Sonra da orman yangınlarının devam ettiği Pazar günü Kemer’e gitmekte olduklarını ve sağlı sollu çam ormanları içinde çok sayıda kişinin mangal yaptığını anlatıyordu.

Haklı olarak “Bu nasıl mantıktır” diye soruyor... “Türkiye’de mantık aramayacaksın” sorunsalını unutmuş işte.

Ne mantık var, ne önlem, ne ders alma kapasitesi üzerinize afiyet.

ÖNLEM YERİNE GEVEZELİK

Şimdi gelelim tekrar depreme, yangınlara ve diğer doğal ve doğal olmayan afetlere...

Sorduk, yine soruyoruz Hükümet neyle meşgul ki vatandaşların kitlesel ölümlerine neden olan, gelecekte daha büyük felaketler doğuracak konularda önlem yerine laf salatası dinliyoruz?

Örneğin Madem ki yangın söndürme uçakları (çok az sayıda, 12 adet) sadece Türk Hava Kurumu’nda var, THK’ya neden bütçe ayrılmıyor veya bu uçakları devlet almıyor?

Başbakan’a özel lüks uçak “olmazsa olmaz” da diğer vatandaşların hayatını ve ormanlarımızı kurtaracak uçaklar neden aynı şekilde “olmazsa olmaz” değil?
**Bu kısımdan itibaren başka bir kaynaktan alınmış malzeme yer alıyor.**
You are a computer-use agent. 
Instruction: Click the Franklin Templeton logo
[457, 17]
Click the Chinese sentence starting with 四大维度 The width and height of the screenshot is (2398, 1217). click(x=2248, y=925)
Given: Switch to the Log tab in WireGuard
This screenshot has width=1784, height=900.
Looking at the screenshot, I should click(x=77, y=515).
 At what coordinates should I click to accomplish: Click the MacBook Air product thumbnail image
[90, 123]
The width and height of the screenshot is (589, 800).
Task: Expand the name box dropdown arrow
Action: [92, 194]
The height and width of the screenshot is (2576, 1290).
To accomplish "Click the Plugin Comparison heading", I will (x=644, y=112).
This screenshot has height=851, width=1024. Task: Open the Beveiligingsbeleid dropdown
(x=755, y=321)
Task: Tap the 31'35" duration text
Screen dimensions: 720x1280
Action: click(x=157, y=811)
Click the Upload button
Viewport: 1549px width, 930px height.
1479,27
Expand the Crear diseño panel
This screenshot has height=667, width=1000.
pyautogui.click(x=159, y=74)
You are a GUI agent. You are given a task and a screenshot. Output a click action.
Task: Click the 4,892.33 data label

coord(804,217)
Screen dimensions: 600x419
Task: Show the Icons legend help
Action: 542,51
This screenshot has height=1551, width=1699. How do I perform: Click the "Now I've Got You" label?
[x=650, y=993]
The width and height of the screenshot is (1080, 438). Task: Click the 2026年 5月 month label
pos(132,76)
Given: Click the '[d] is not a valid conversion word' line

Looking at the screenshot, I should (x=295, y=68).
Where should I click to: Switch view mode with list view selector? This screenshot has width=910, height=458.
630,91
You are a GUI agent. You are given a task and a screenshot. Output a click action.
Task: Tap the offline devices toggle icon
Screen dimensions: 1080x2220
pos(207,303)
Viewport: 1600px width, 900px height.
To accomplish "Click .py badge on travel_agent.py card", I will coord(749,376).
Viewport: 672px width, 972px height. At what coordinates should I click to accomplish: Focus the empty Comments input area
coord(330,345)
Soruların cevabını bekliyoruz.

Bu arada THK “Geçen sene başlattığımız kampanyayı halkımızla, iş adamıyla, basınıyla, sanayicisiyle, esnafıyla, sporcusuyla, kısacası elbirliğiyle destekleseydik, orman yangınlarıyla ilgili haberleri göz yaşlı izlemezdik. Zararın neresinden dönülse kârdır, THK’ya destek olun, ülkemizin geleceğine sahip çıkın” diyor.

Ben de kampanyaya katılım için banka hesap numaralarını veriyorum:

Ziraat Bankası Heykel Şubesi: 1925

Halk Bankası Anıt Şubesi: 16001925

İş Bankası Ankara Şubesi: 8001925

Vakıfbank: 1925

Finansbank Siteler Şubesi: 1925

Yapı Kredi Bankası Meşrutiyet Şubesi: 1925

Garanti Bankası Ulus Şubesi: 1925

Şekerbank Yenişehir Şubesi: 1925

Akbank Ankara Şubesi: 1925

Bugüne kadarki yangınları halkın kendisi (kendi aldığı uçaklarla) söndürmüş, bekleyelim bakalım Hüseyin Çelik’li devlet ne zaman sorumluluğu üstlenecek?